◆ Exercise instructions ◆
For every line in the data below that contains "agent", copy the line.

━━━ Data shown ━━━

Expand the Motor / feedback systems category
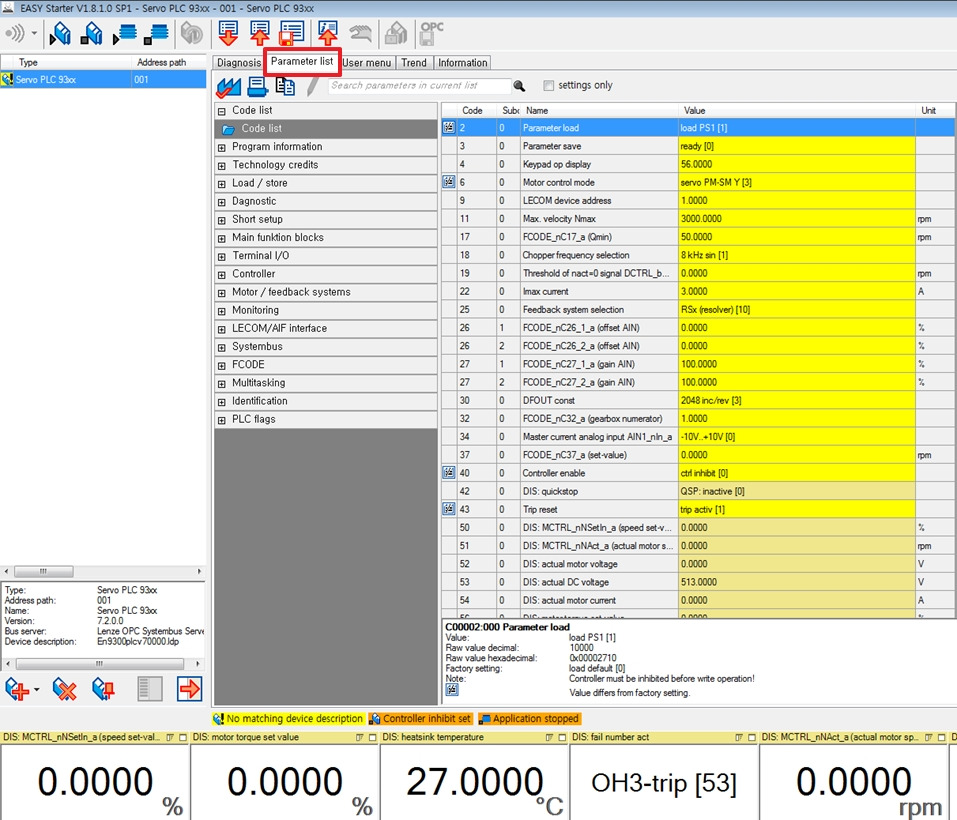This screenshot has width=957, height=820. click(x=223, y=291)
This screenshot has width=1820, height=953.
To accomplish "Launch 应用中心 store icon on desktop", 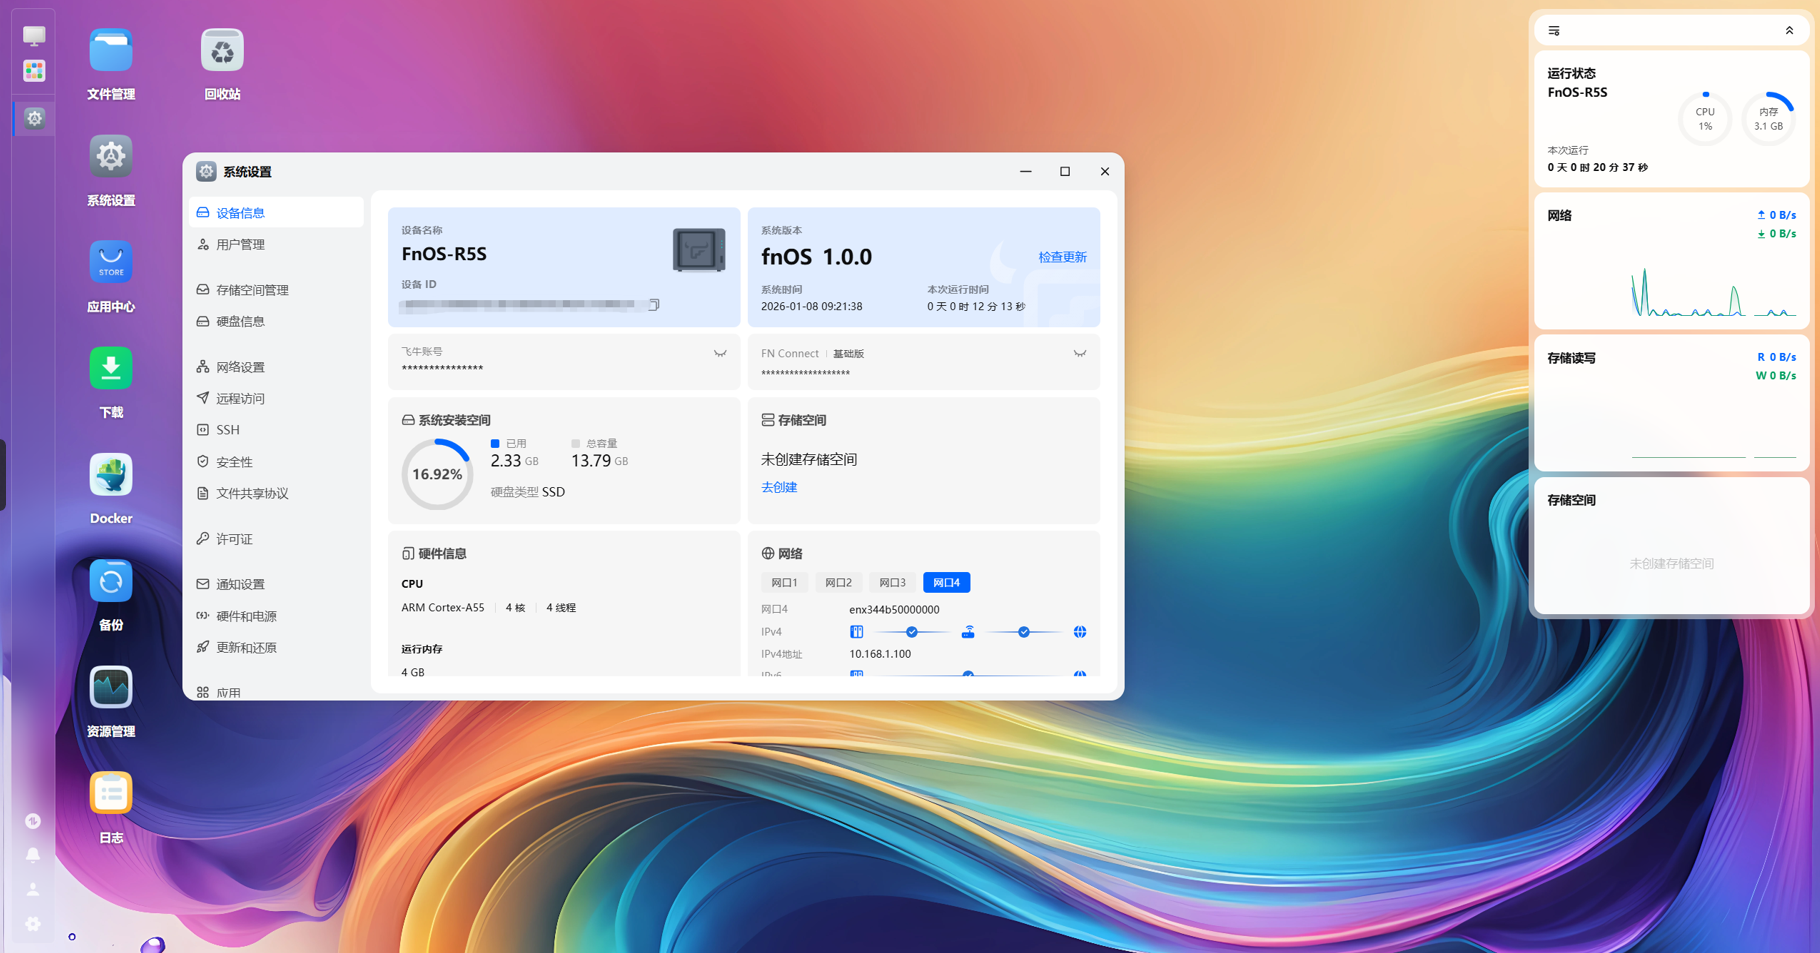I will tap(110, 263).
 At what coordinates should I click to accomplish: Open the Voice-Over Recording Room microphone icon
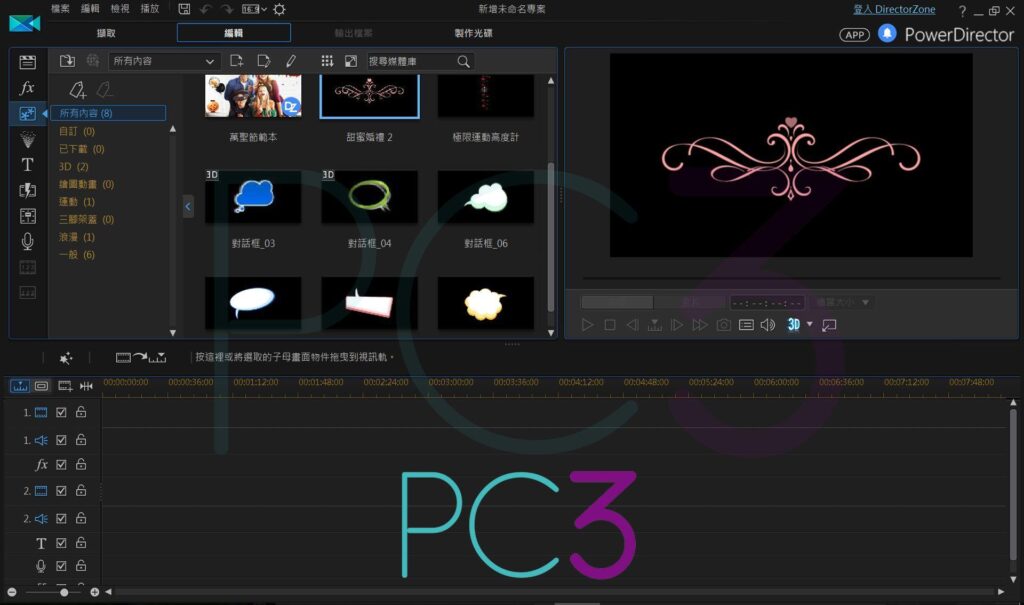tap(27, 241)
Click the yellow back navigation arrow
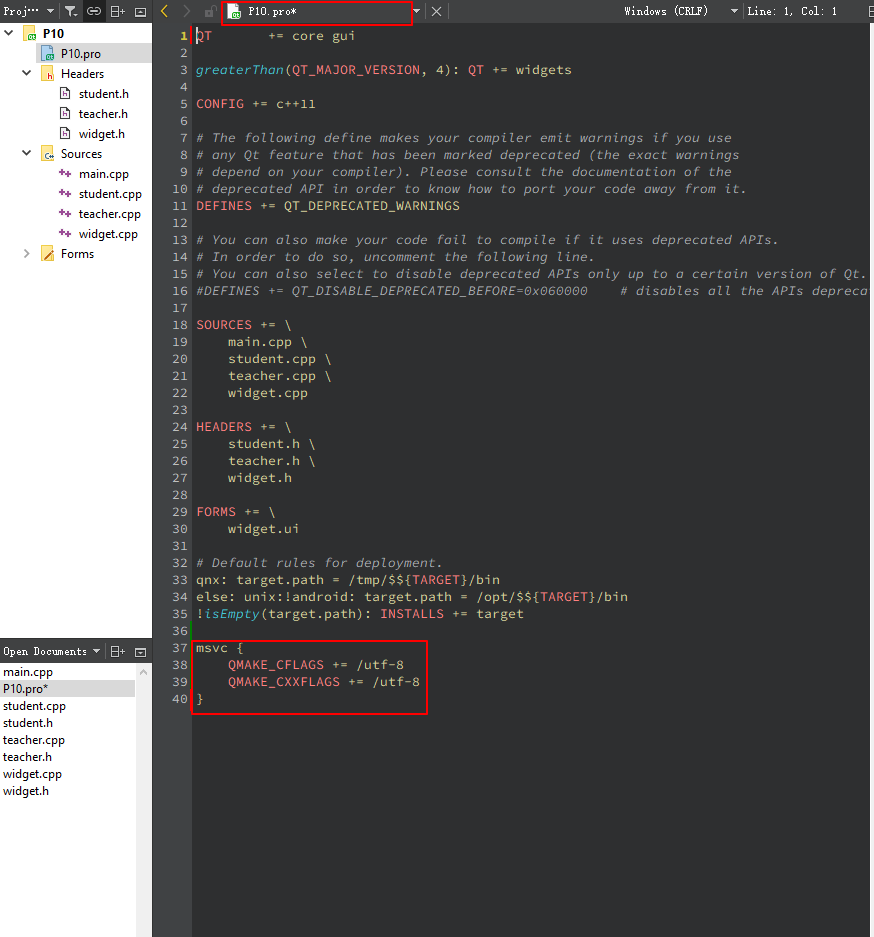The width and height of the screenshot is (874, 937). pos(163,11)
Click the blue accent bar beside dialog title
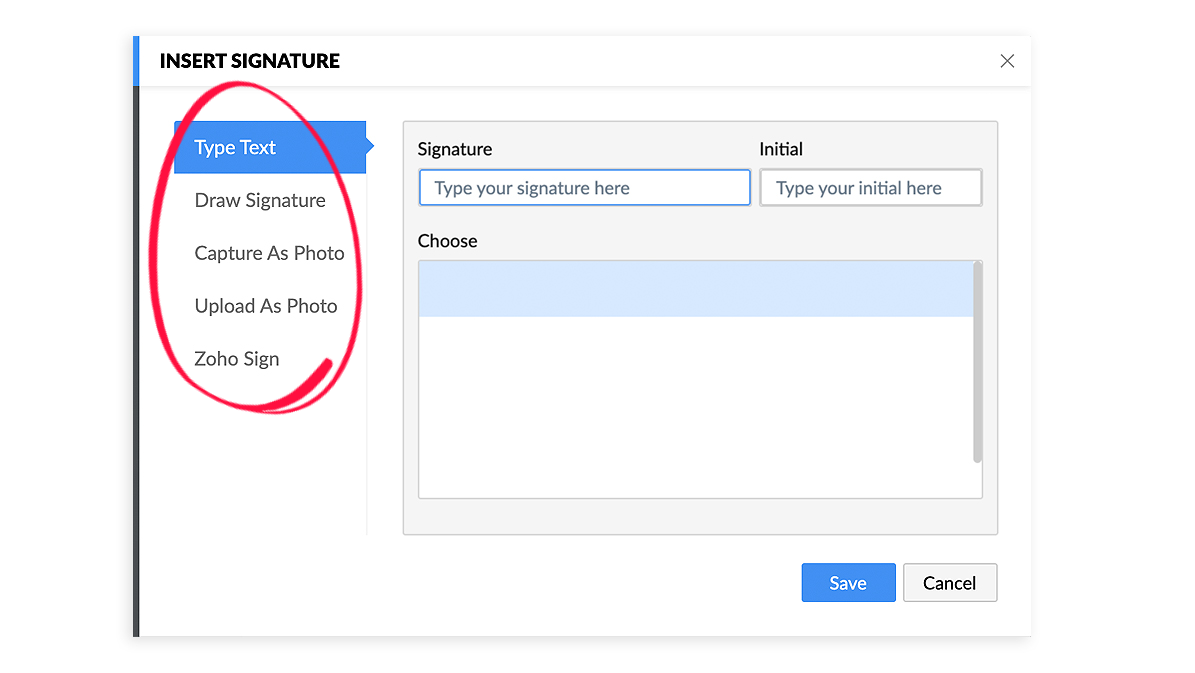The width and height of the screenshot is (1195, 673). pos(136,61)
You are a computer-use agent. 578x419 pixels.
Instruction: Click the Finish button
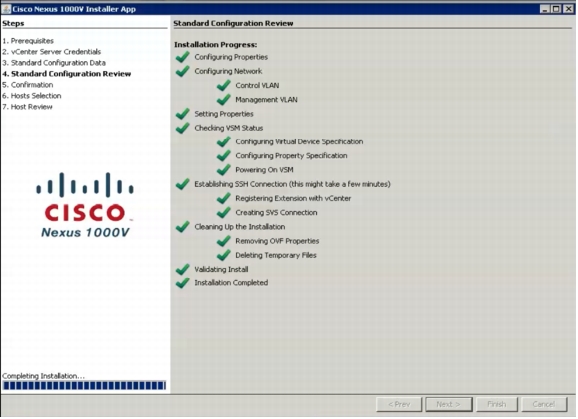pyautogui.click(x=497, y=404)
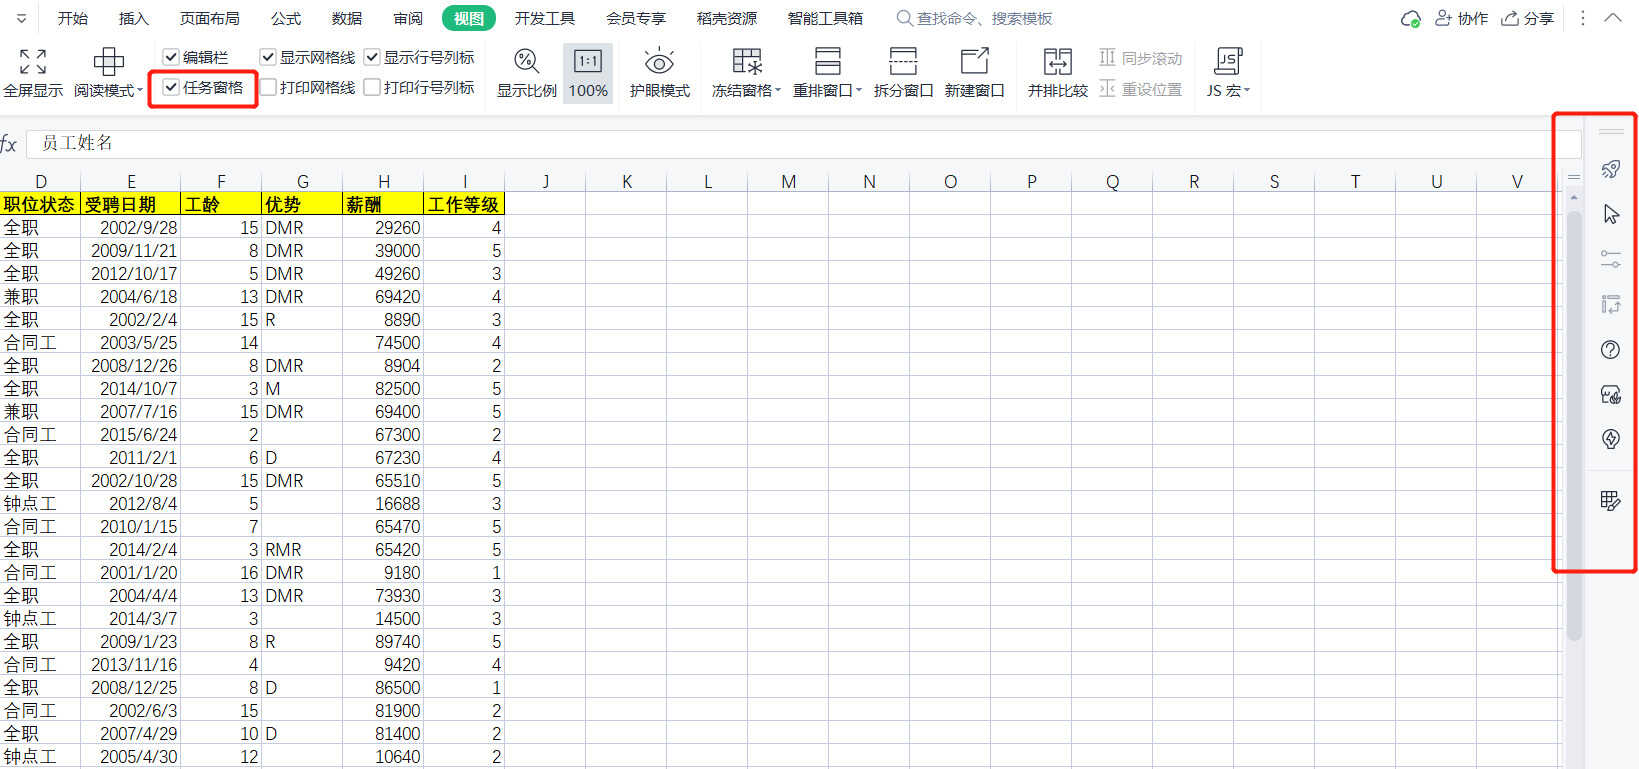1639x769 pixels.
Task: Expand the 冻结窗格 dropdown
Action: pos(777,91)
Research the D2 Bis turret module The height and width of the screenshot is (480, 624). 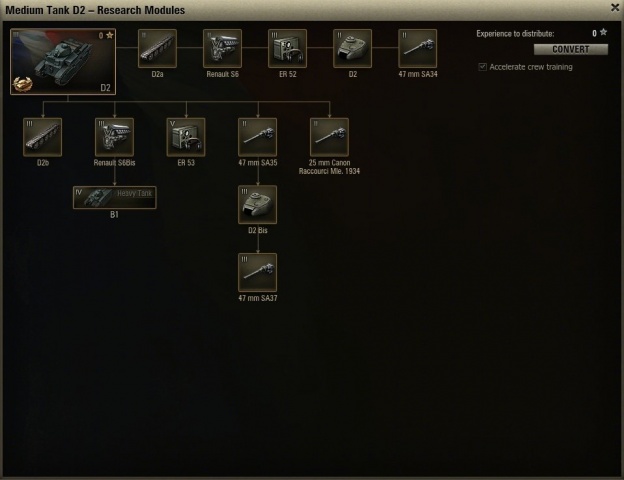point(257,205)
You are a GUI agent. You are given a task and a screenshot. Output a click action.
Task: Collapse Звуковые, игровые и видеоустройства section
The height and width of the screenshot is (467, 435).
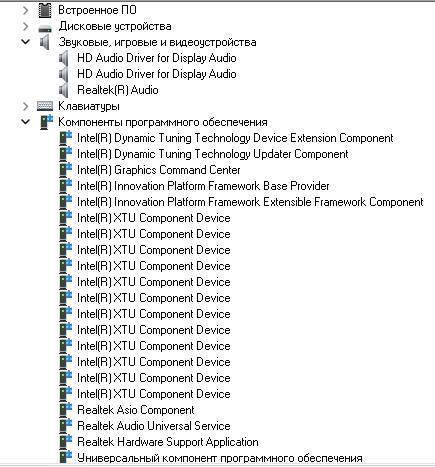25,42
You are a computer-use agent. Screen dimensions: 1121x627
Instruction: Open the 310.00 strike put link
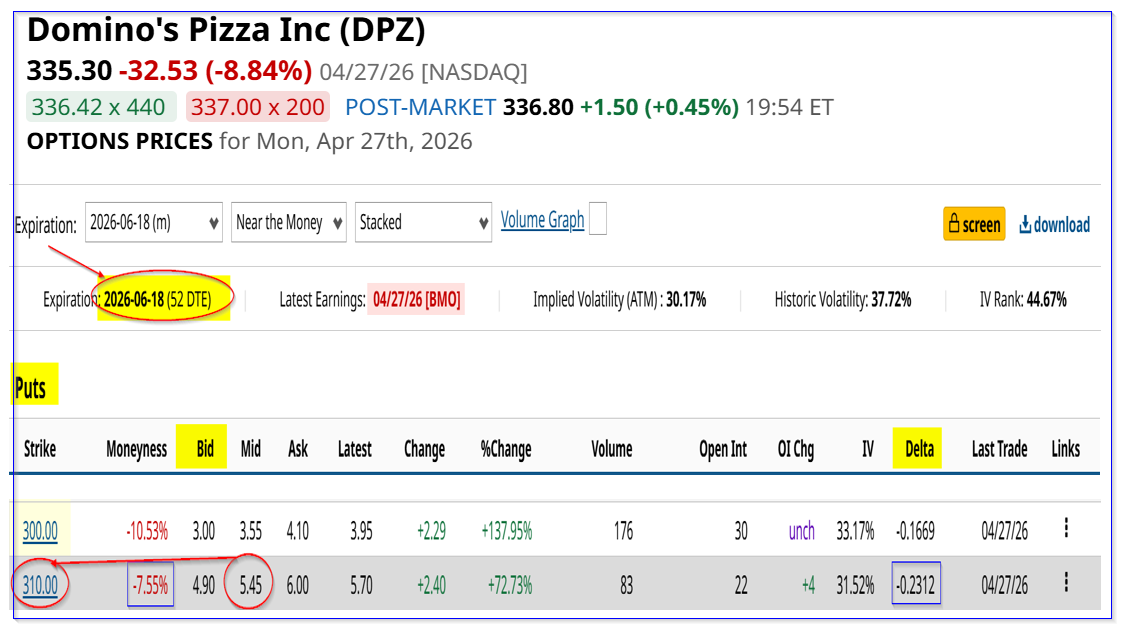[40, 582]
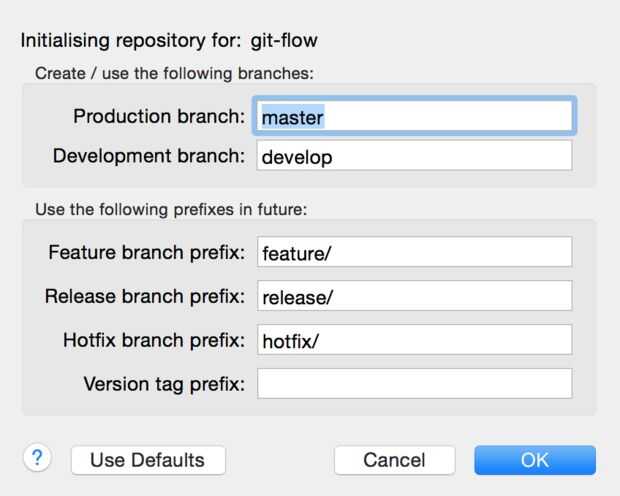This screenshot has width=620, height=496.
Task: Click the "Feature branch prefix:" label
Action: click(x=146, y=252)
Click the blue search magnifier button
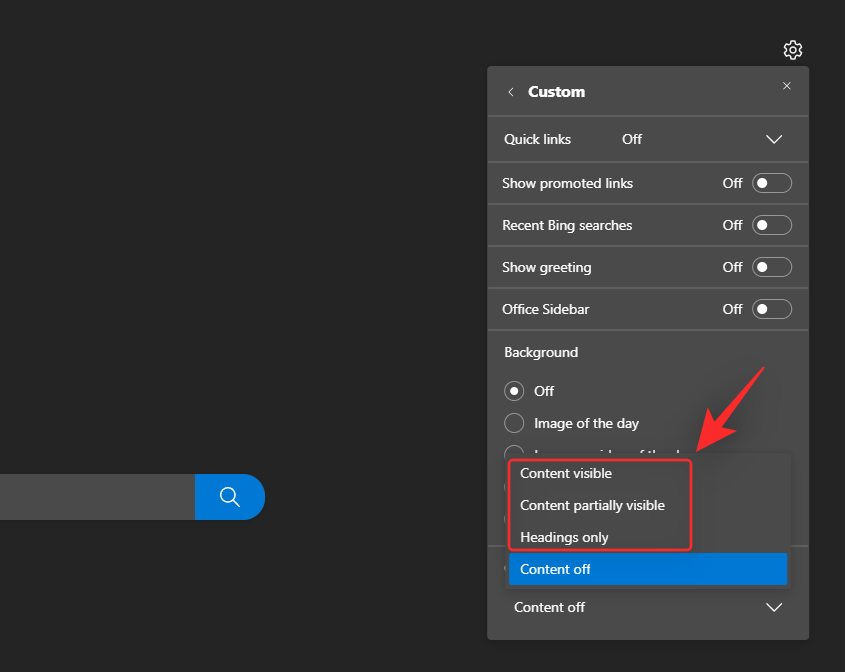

━━━

◆ Written response ◆
You are a computer-use agent. 578x419 pixels.
You are a GUI agent. You are given a task and a screenshot. Output a click action.
You are a computer-use agent. Screen dimensions: 1121x627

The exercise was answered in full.